Activation energy and thermal radiation as a means of heat transfer are significant and fascinating phenomena for scientists and researchers because of their significance in cancer treatment. As a result, heat kills cancer cells and shrinks tumors, making hyperthermia therapy a cutting-edge cancer treatment. This paper examines the peristaltic motion of a Johnson–Segalman nanofluid across an asymmetric pliable microchannel under the impact of activation energy. We obtained the governing equations for the non-Newtonian nanofluid. Partial differential equations (PDEs) are reduced to ordinary differential equations (ODEs) under the assumption of large wavelengths and tiny Reynolds number assumptions. The flow patterns and trapping phenomena were numerically generated using the NDSolve command of the computational mathematical software Mathematica. The influence of important liquid parameters was examined with graphical representations of the results. The current study reveals an enhancement in the heat generation parameter, an enhancement in the temperature and a reduction in the concentration.

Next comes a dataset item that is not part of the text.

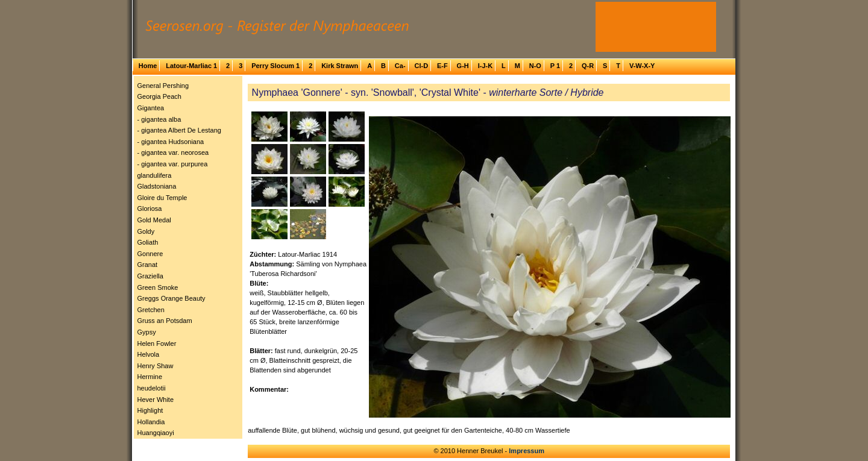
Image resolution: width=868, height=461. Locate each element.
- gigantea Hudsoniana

活化能和热辐射作为传热手段对于科学家和研究人员来说是重要且令人着迷的现象，因为它们在癌症治疗中具有重要意义。因此，热量可以杀死癌细胞并缩小肿瘤，使热疗成为一种尖端的癌症治疗方法。本文研究了约翰逊-西格曼纳米流体在活化能的影响下穿过不对称柔韧微通道的蠕动运动。我们获得了非牛顿纳米流体的控制方程。在大波长和微小雷诺数假设的情况下，偏微分方程 (PDE) 被简化为常微分方程 (ODE)。使用计算数学软件 Mathematica 的 NDSolve 命令以数值方式生成流动模式和捕获现象。通过结果的图形表示来检查重要液体参数的影响。目前的研究揭示了产热参数的增强、温度的升高和浓度的降低。